* [Assignment]: Starting at the line where "You are a computer-use agent." occurs, reproduce each line through the end of the entries below exactly. Omit every picture.
### Information provided
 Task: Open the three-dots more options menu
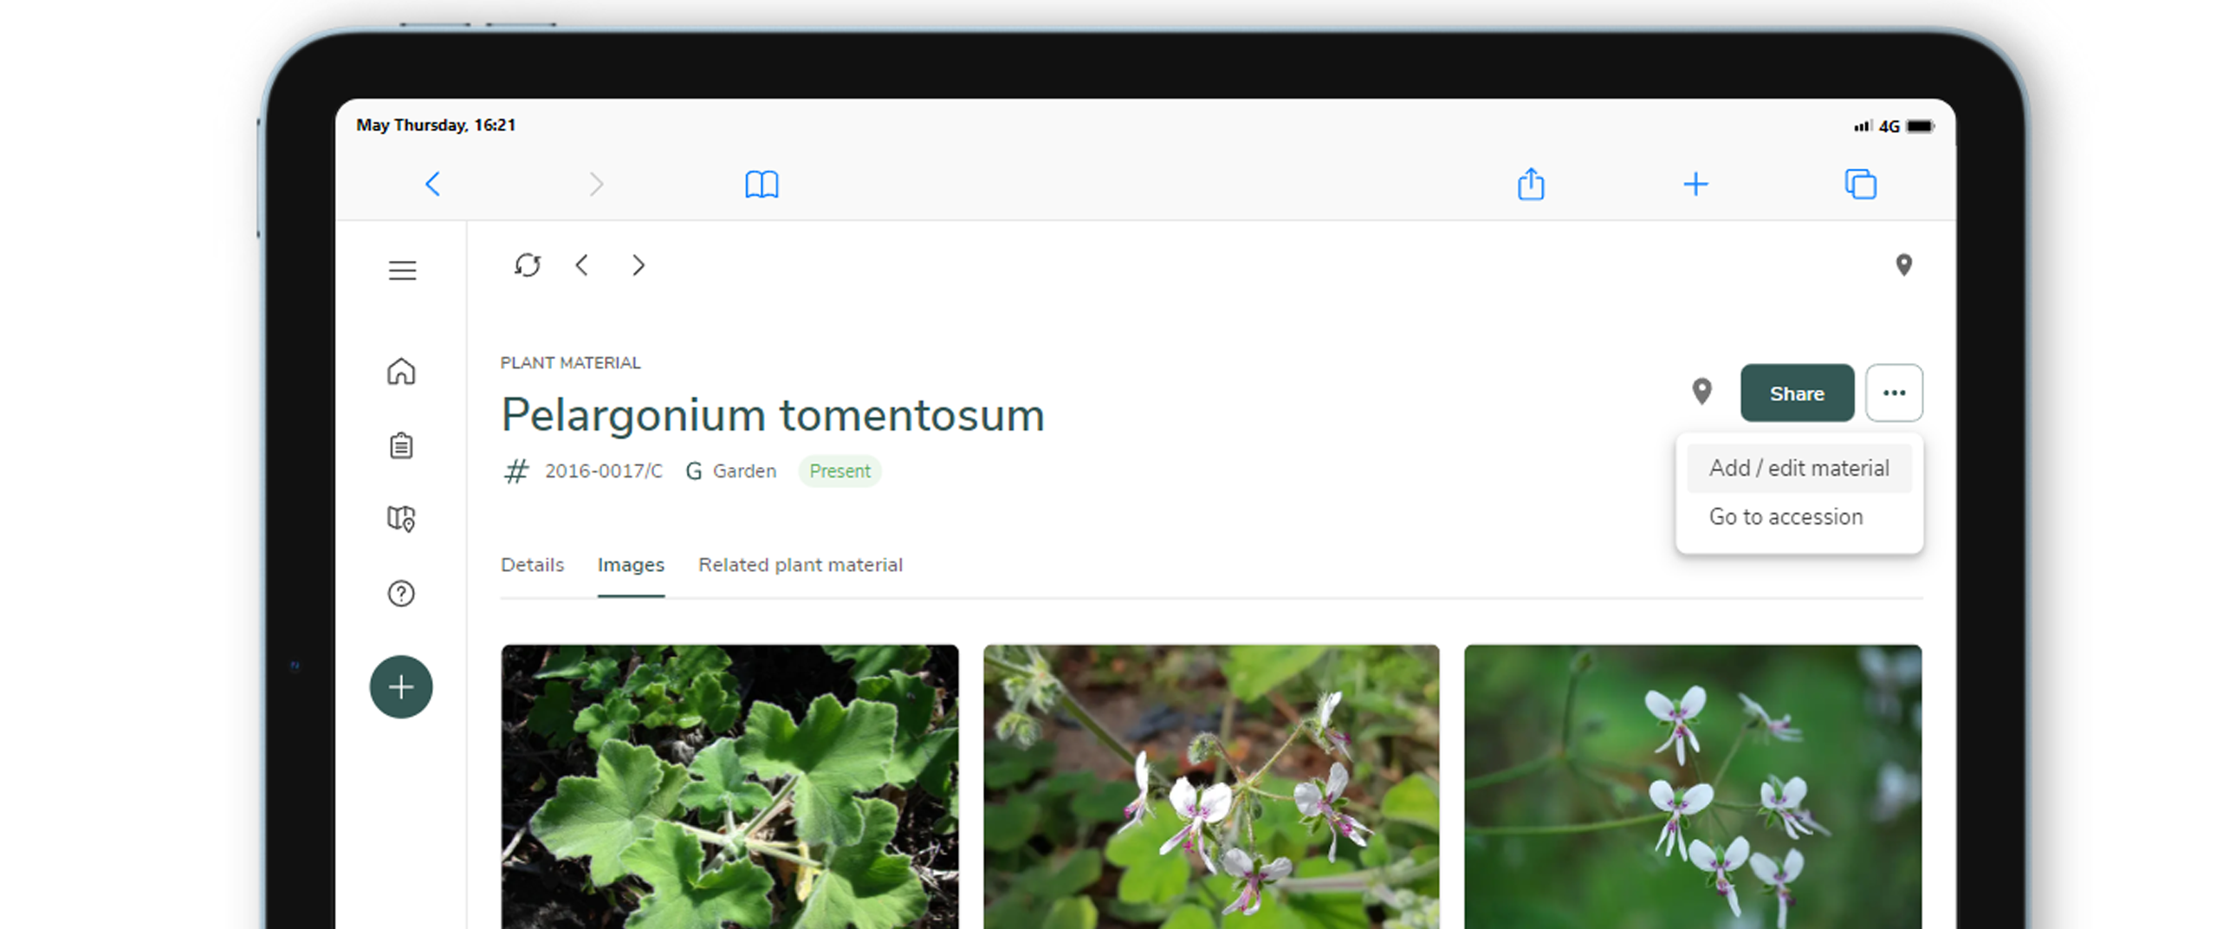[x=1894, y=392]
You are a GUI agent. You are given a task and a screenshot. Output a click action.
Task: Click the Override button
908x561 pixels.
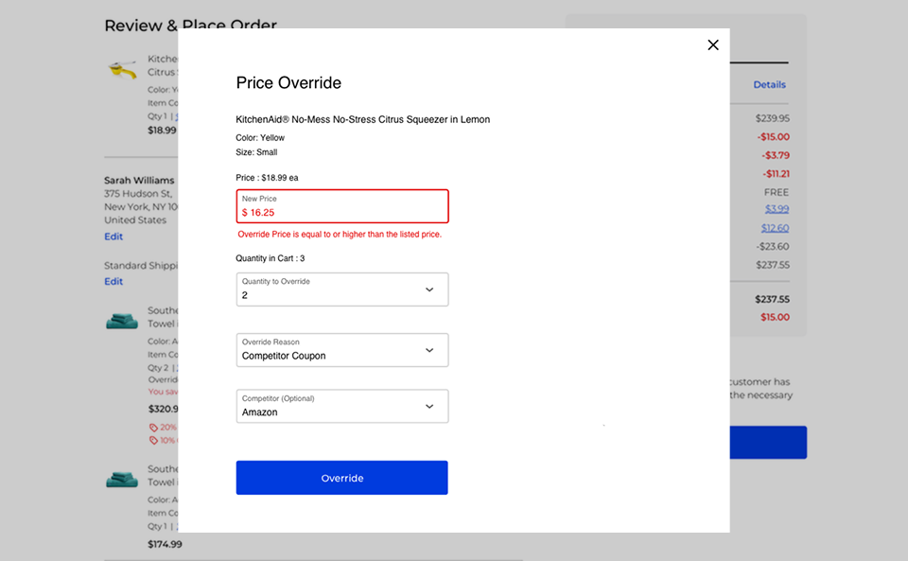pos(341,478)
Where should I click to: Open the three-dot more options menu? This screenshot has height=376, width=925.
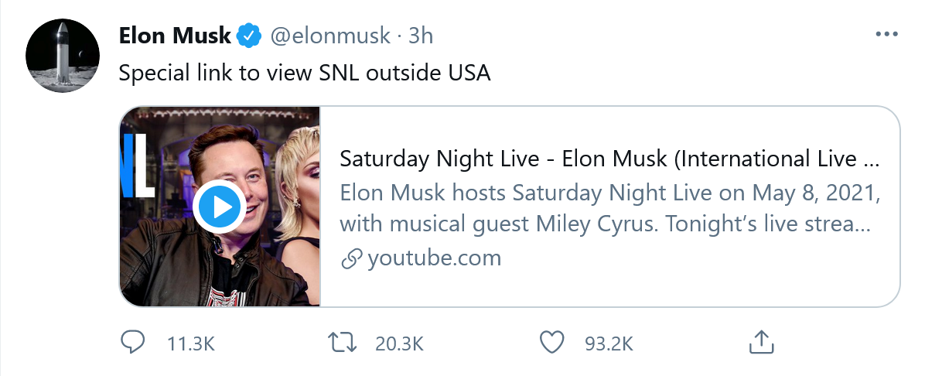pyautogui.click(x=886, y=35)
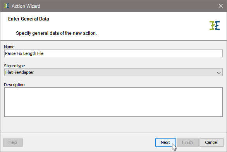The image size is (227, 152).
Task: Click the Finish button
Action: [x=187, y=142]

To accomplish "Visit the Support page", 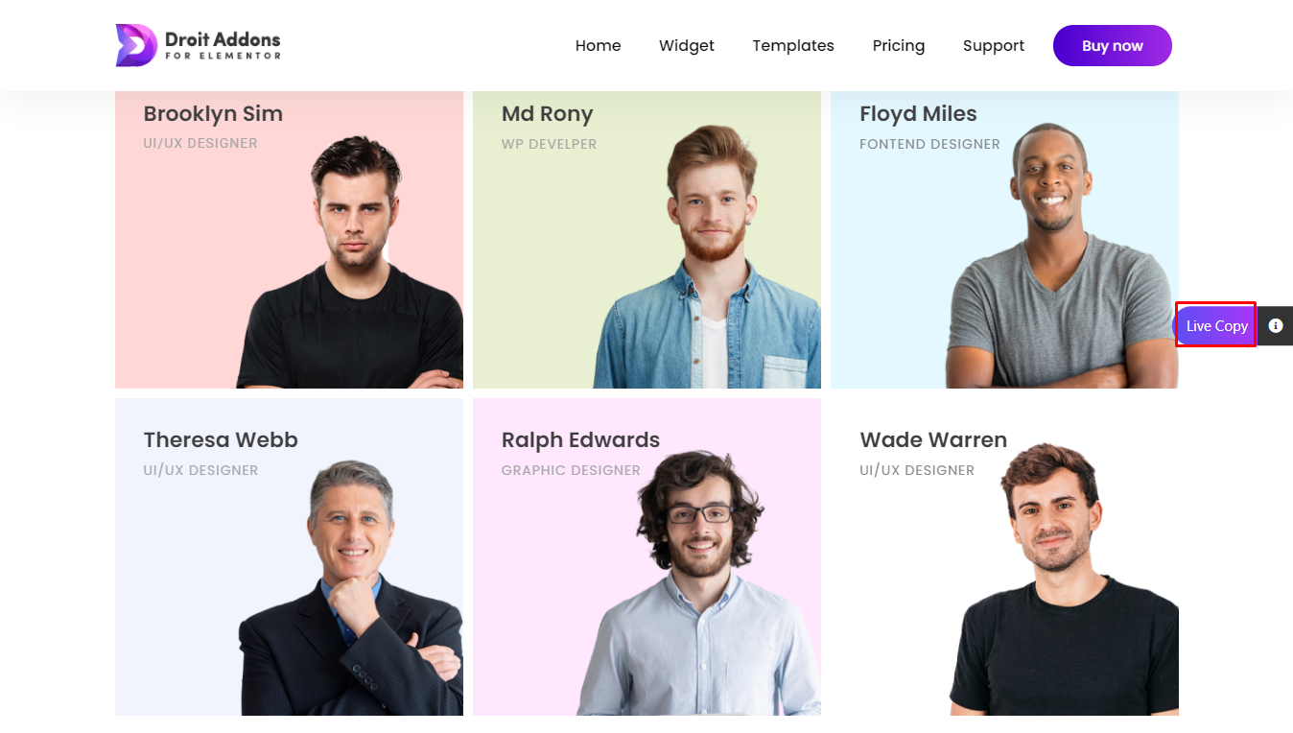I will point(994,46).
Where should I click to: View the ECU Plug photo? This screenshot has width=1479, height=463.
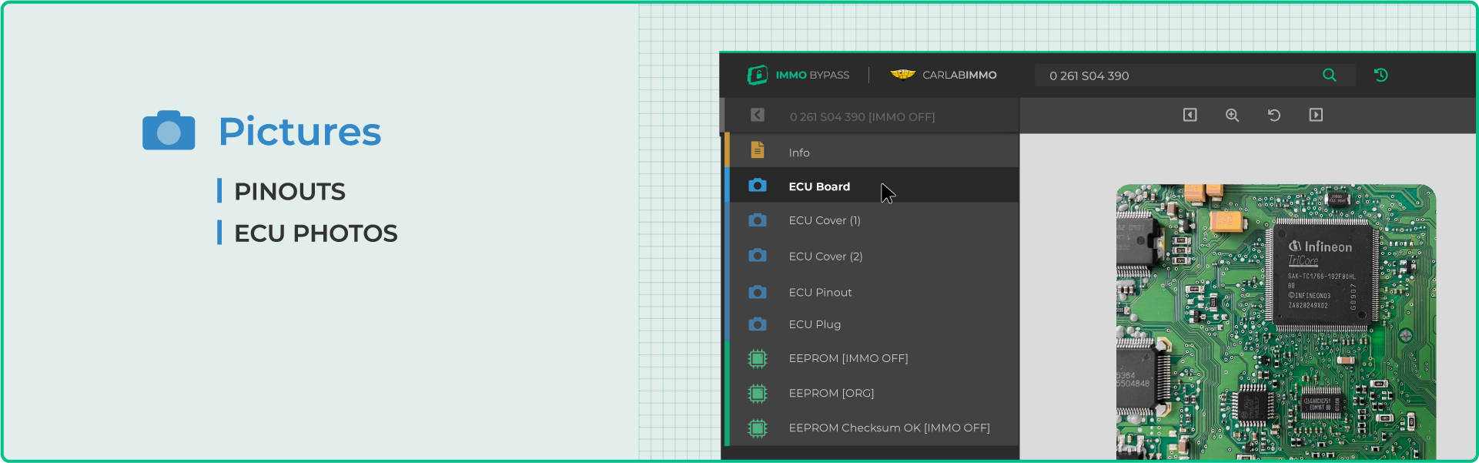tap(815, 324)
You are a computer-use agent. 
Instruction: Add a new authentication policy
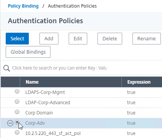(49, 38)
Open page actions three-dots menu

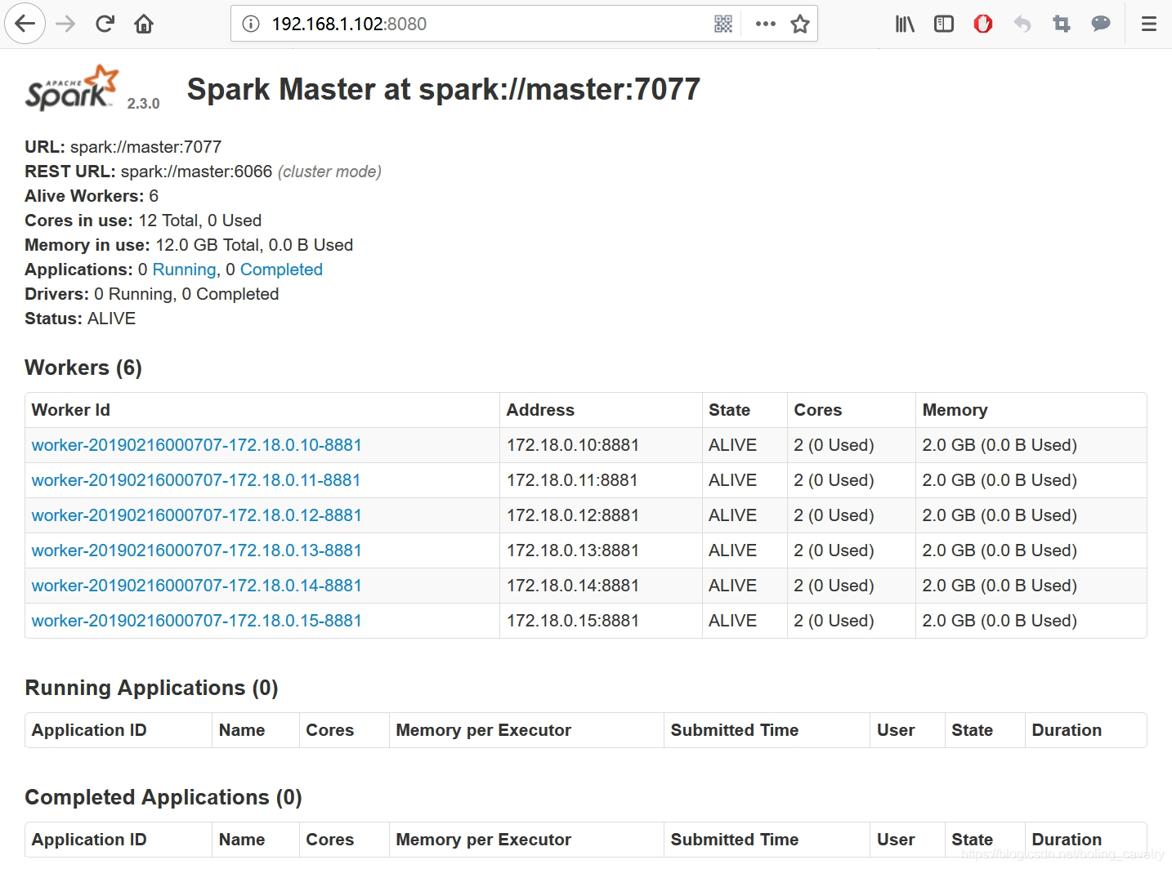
######
* [Problem solution]:
You are a computer-use agent. 
Instruction: Add a new authentication policy
(49, 38)
Open page actions three-dots menu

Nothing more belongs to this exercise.